**TASK MATERIAL:**
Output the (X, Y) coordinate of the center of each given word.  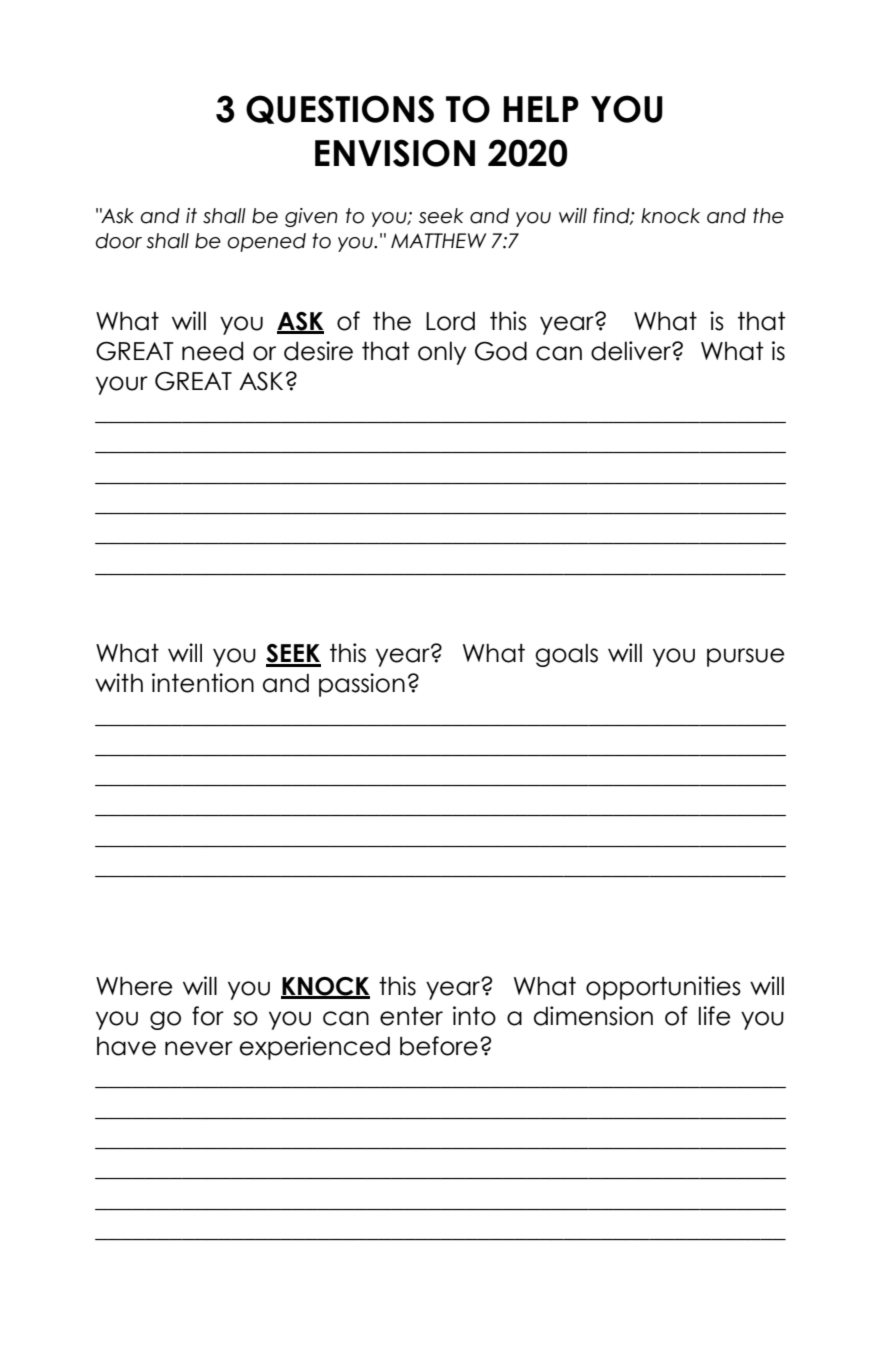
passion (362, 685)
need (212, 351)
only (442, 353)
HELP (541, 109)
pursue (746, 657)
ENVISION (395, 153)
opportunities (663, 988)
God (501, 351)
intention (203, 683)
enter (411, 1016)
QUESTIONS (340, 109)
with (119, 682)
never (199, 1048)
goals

**INSTRUCTIONS FOR THE TASK:**
Copy every line of the records above word for word, leaving out the pictures.

**SOLVED EXERCISE:**
Output the (X, Y) coordinate of the center of each given word.  
passion (362, 685)
need (212, 351)
only (442, 353)
HELP (541, 109)
pursue (746, 657)
ENVISION (395, 153)
opportunities (663, 988)
God (501, 351)
intention (203, 683)
enter (411, 1016)
QUESTIONS (340, 109)
with (119, 682)
never (199, 1048)
goals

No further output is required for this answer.